5. Put one jar of milk and water aside. Then add just one additional ingredient to each of the remaining three jars: a teaspoon of vinegar; a teaspoon of vegetable oil; a drop of food colouring. Shake the mix and observe each jar. Ask students to predict, observe and record what happens in each jar.

6. Label the five jars:

  • Jar 1: vermiculite flakes in water
  • Jar 2: vermiculite flakes in water, with milk added
  • Jar 3: vermiculite flakes in water, with milk and vinegar
  • Jar 4: vermiculite flakes in water, with milk and vegetable oil
  • Jar 5: vermiculite flakes in water, with milk and a drop of food colouring

7. Document the properties of light when a torch is shone through the jars in a dark room. As a class, explore words such as ‘pearlescent’, ‘luminous’ &/or ‘luminosity’, and ‘translucency’. Allow the vermiculite to settle at the bottom of the jar and predict what happens when flakes of mica settle at the bottom of water and merge with other particles into sedimentary rocks.

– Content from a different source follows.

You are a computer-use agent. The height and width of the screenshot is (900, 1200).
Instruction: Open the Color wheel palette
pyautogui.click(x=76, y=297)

Have each student enter the information on how Aboriginal peoples and/or Torres Strait Islander peoples used mica, their own predictions and results of the experiment, and any accompanying images and diagrams about mica into their own science journal. The journal records all the observations, research, evaluations and reflections a student has about the science they discover.

A science journal is a record of a students’ observations, experiences and reflections. Each entry is dated and annotated by the student. Annotations may include written labels, drawings, diagrams, charts, small specimens, photographs, and graphs. Student engagement and learning is evident in the science journal.”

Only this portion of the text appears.